I was curious
if you include images? If not, are you considering doing
so, and what's stopping you? If so, how do you pick them?
we haven't done this on our "Test DVD" this summer even though this is
easily possible.
Well, easily means: It is easy for the format, but the problem is to choose
the images. Emmanuel Engelhart (Kiwix, he is also part of the openZIM team)
has made some perl scripts for that.
We didn't do it for two reasons:
Lack of time, because even though the tools exist, it's a lot of work.
Searching through the articles, get all the image URLs, get the images,
decide in which size to resize them etc...

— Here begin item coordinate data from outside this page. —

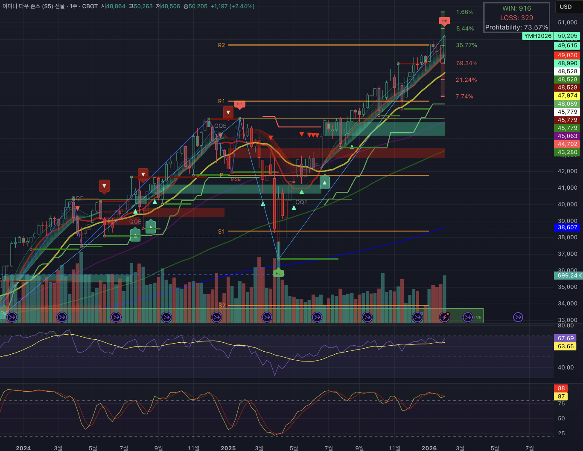Viewport: 583px width, 451px height.
Task: Click the blue 38,607 moving average price tag
Action: pos(567,227)
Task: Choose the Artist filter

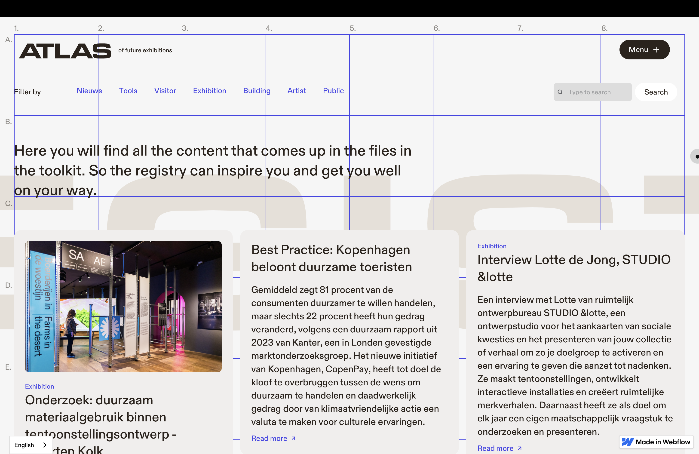Action: click(296, 91)
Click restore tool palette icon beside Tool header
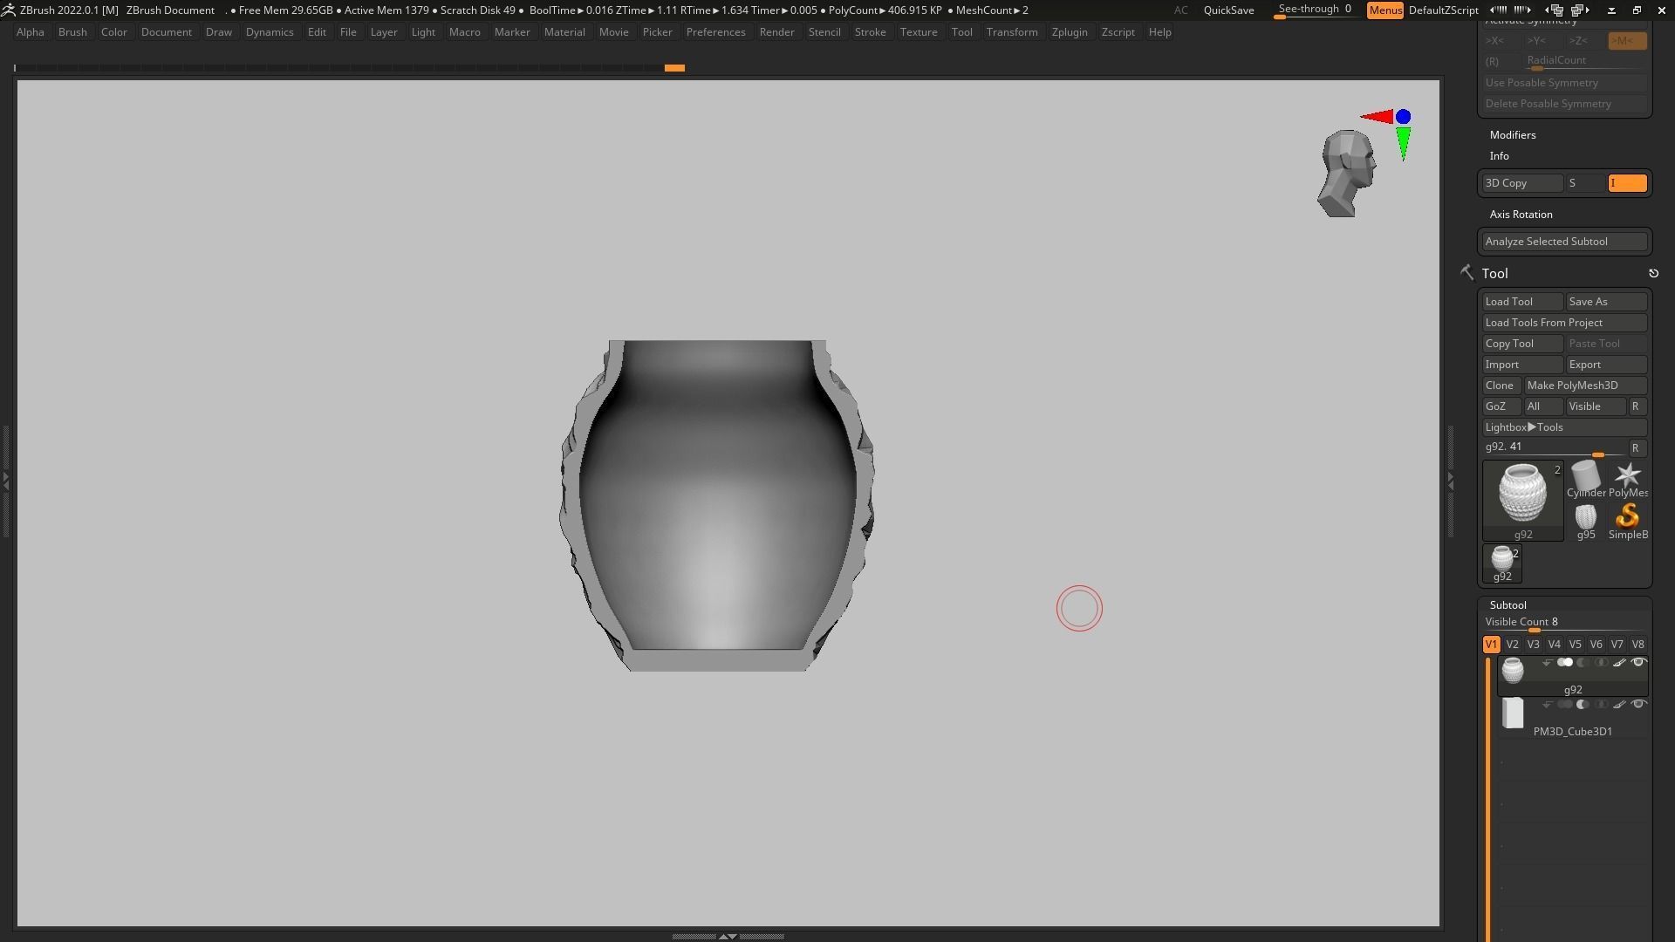This screenshot has height=942, width=1675. click(x=1653, y=274)
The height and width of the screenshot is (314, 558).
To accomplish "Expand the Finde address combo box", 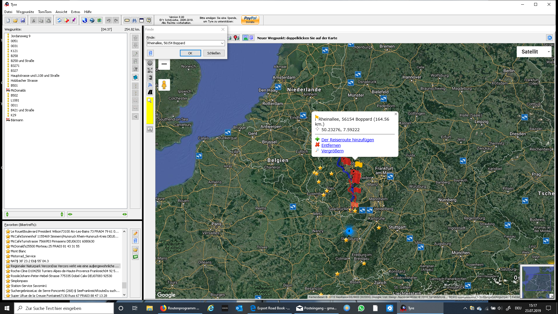I will pyautogui.click(x=222, y=43).
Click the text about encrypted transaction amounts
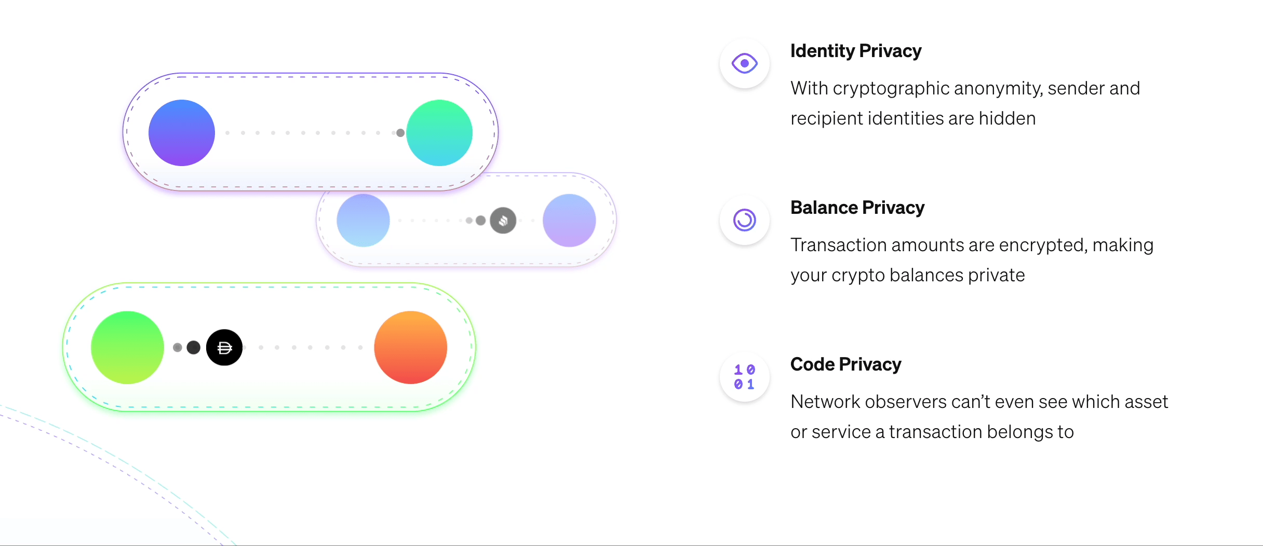 click(971, 260)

I could help with generating the list of images to pick, I've done
that work before for the OLPC activity. I use traffic stats. Traffic
stats (when used appropriately) work quite well for picking which
articles or images to include.
Ben Schwartz can help too, I believe he was responsible for
automatically acquiring and resizing images (and even converting svg
to jpg). He's the other major contributor to the OLPC activity that
still has interest in the general goal of offline Wikipedias.
And the openZIM project is not a publisher of offline
content. We are
developing a stable, efficient format allowing free interchange of contents
between reader applications and devices and providing a GPL'ed sample
implementation of it.
So should I be talking to someone else? Who should I talk to?
Well, we had a "Offline Meeting" at
Wikimania in Buenos Aires this summer
where Samuel Klein was also participating. Our goal is to contribute the
right technology to make all the offline projects able to collaborate.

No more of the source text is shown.